Best Practices for Monitoring Kafka Health with Built-in Commands

Use Kafka CLI commands to check topic replication, consumer lag, broker API status, and basic cluster health during incidents.

Best Practices for Monitoring Kafka Health with Built-in Commands

Kafka's built-in commands are the fastest way to answer basic incident questions: are partitions led, are replicas in sync, and are consumers falling behind? They do not replace Prometheus, JMX, or a managed monitoring platform, but they are excellent for quick checks from a bastion host or admin container.

The examples below use --bootstrap-server, which is the current client path for Kafka administration commands.

Set a Clean Command Environment

Keep the broker list in a variable so every command is repeatable:

export KAFKA_HOME=/opt/kafka
export BOOTSTRAP_SERVER="kafka1:9092,kafka2:9092,kafka3:9092"
cd "$KAFKA_HOME/bin"

If your cluster uses TLS or SASL, put client settings in a properties file and pass it with --command-config:

./kafka-topics.sh \
  --bootstrap-server "$BOOTSTRAP_SERVER" \
  --command-config /etc/kafka/admin-client.properties \
  --list

Check Topic and Partition Health

Start with kafka-topics.sh --describe. A healthy topic should have a leader for each partition and an in-sync replica list that matches the expected replication factor.

./kafka-topics.sh \
  --bootstrap-server "$BOOTSTRAP_SERVER" \
  --describe \
  --topic orders

Look for these fields:

  • Leader: should not be none.
  • Replicas: the assigned brokers for the partition.
  • Isr: replicas currently in sync with the leader.

If Replicas has three brokers but Isr has only one, the topic is under-replicated. That usually points to broker downtime, disk pressure, network trouble, or a replica that cannot keep up.

Find Under-Replicated Partitions Quickly

Use the built-in filter when you need a fast cluster-wide check:

./kafka-topics.sh \
  --bootstrap-server "$BOOTSTRAP_SERVER" \
  --describe \
  --under-replicated-partitions

No output is good news. Any output deserves investigation, especially for topics with min.insync.replicas configured for stronger durability.

Monitor Consumer Lag

Consumer lag tells you whether a consumer group is keeping up with produced records.

./kafka-consumer-groups.sh \
  --bootstrap-server "$BOOTSTRAP_SERVER" \
  --describe \
  --group payments-worker

Important columns include:

  • CURRENT-OFFSET: where the group has committed progress.
  • LOG-END-OFFSET: the latest offset in the partition.
  • LAG: the difference between the two.
  • CONSUMER-ID, HOST, and CLIENT-ID: which consumer owns the partition.

Short spikes can be normal during deploys or traffic bursts.

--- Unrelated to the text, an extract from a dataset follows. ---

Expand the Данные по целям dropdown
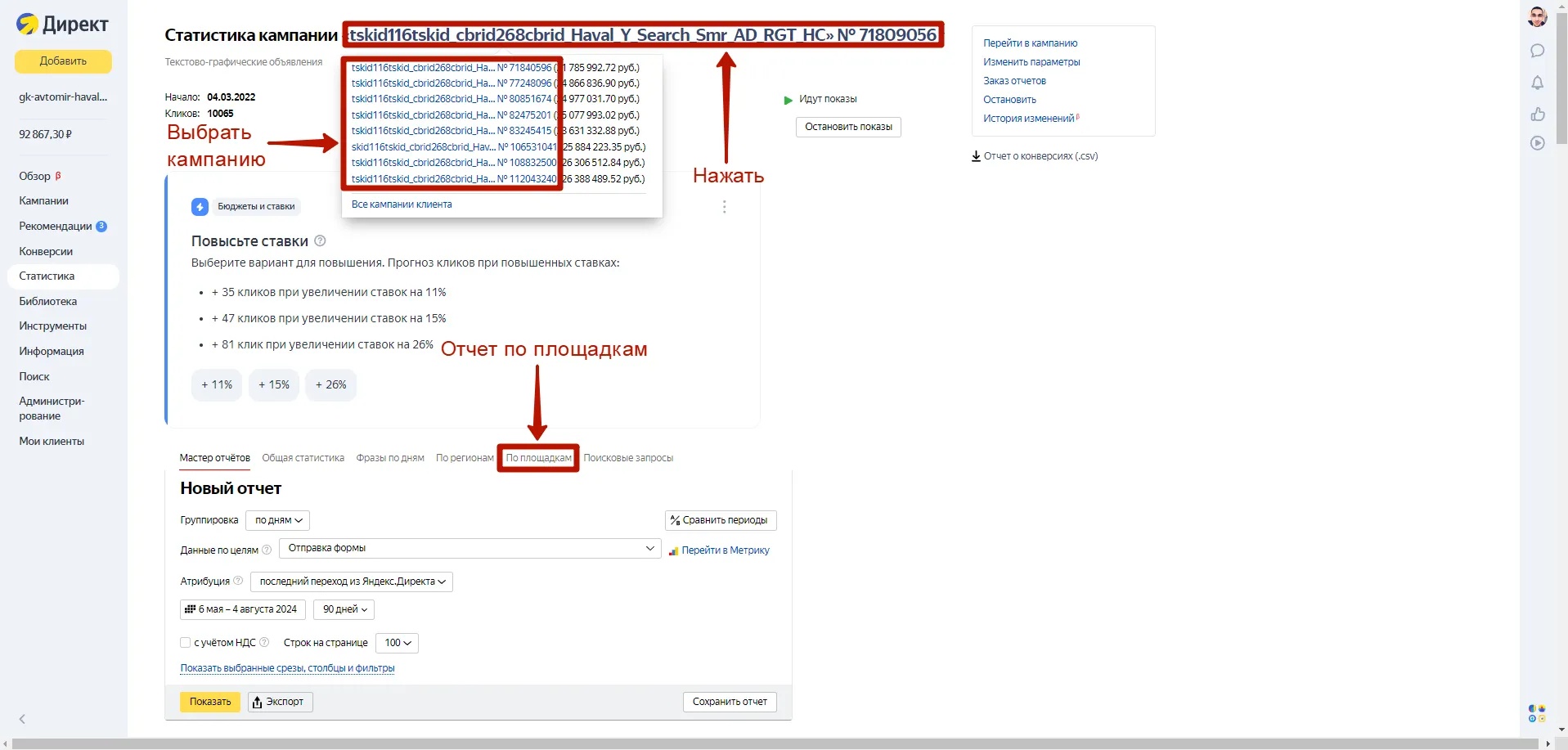 [x=470, y=549]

Sustained lag means the group needs attention: slow processing, too few consumers, partition imbalance, downstream dependency latency, or broker-side fetch delays.

List Active Consumer Groups

When you do not know the group name, list groups first:

./kafka-consumer-groups.sh \
  --bootstrap-server "$BOOTSTRAP_SERVER" \
  --list

Then inspect the group that maps to the affected application.

Check Broker API Reachability

kafka-broker-api-versions.sh is a simple way to confirm that your client can reach brokers and complete a metadata/API handshake.

./kafka-broker-api-versions.sh \
  --bootstrap-server "$BOOTSTRAP_SERVER"

If this fails, check DNS, security groups or firewalls, TLS/SASL settings, and whether the advertised listener addresses are reachable from where you run the command.

Use CLI Checks During Incidents

A practical triage flow looks like this:

  1. Run kafka-broker-api-versions.sh to confirm connectivity.
  2. Run kafka-topics.sh --describe --under-replicated-partitions to check replication health.
  3. Describe the affected topic and verify leaders and ISR.
  4. Describe the affected consumer group and check lag by partition.
  5. Compare the slow partitions with broker, disk, and application logs.

Takeaway

Kafka's built-in commands give you a reliable first look at cluster health. Keep admin client configs ready, use --bootstrap-server, and focus on leaders, ISR, under-replicated partitions, and consumer lag. Once the CLI shows where the problem sits, deeper broker metrics and logs are much easier to interpret.